**Work order**
Return each of the entries below precisely as it appears.

[Dataset entries]
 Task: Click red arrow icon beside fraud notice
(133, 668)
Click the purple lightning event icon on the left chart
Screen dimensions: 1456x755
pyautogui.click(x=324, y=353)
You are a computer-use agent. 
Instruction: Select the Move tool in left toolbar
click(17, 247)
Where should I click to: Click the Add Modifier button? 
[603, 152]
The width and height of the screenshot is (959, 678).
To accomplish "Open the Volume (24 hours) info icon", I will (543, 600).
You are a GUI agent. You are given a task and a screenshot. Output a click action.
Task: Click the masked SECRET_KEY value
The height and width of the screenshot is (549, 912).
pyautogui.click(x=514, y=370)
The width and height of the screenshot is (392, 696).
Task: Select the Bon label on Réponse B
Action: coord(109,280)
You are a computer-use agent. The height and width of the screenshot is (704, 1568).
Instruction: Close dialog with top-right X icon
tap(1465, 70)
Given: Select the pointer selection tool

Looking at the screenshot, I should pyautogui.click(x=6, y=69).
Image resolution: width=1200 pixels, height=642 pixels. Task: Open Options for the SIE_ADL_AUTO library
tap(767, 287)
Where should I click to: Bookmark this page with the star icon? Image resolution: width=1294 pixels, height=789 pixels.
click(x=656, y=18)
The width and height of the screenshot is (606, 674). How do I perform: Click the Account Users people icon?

**Response**
 Task: Click red arrow icon beside fraud notice
(133, 668)
Click the purple lightning event icon on the left chart
Screen dimensions: 1456x755
pyautogui.click(x=324, y=353)
You are a computer-use agent. 
Instruction: Select the Move tool in left toolbar
click(17, 247)
Where should I click to: Click the Add Modifier button? 
[603, 152]
The width and height of the screenshot is (959, 678).
To accomplish "Open the Volume (24 hours) info icon", I will (543, 600).
You are a GUI agent. You are given a task and a screenshot. Output a click action.
Task: Click the masked SECRET_KEY value
The height and width of the screenshot is (549, 912).
pyautogui.click(x=514, y=370)
The width and height of the screenshot is (392, 696).
Task: Select the Bon label on Réponse B
Action: coord(109,280)
You are a computer-use agent. The height and width of the screenshot is (704, 1568).
Instruction: Close dialog with top-right X icon
tap(1465, 70)
Given: Select the pointer selection tool

Looking at the screenshot, I should pyautogui.click(x=6, y=69).
Image resolution: width=1200 pixels, height=642 pixels. Task: Open Options for the SIE_ADL_AUTO library
tap(767, 287)
Where should I click to: Bookmark this page with the star icon? Image resolution: width=1294 pixels, height=789 pixels.
click(x=656, y=18)
The width and height of the screenshot is (606, 674). How do I perform: Click the Account Users people icon?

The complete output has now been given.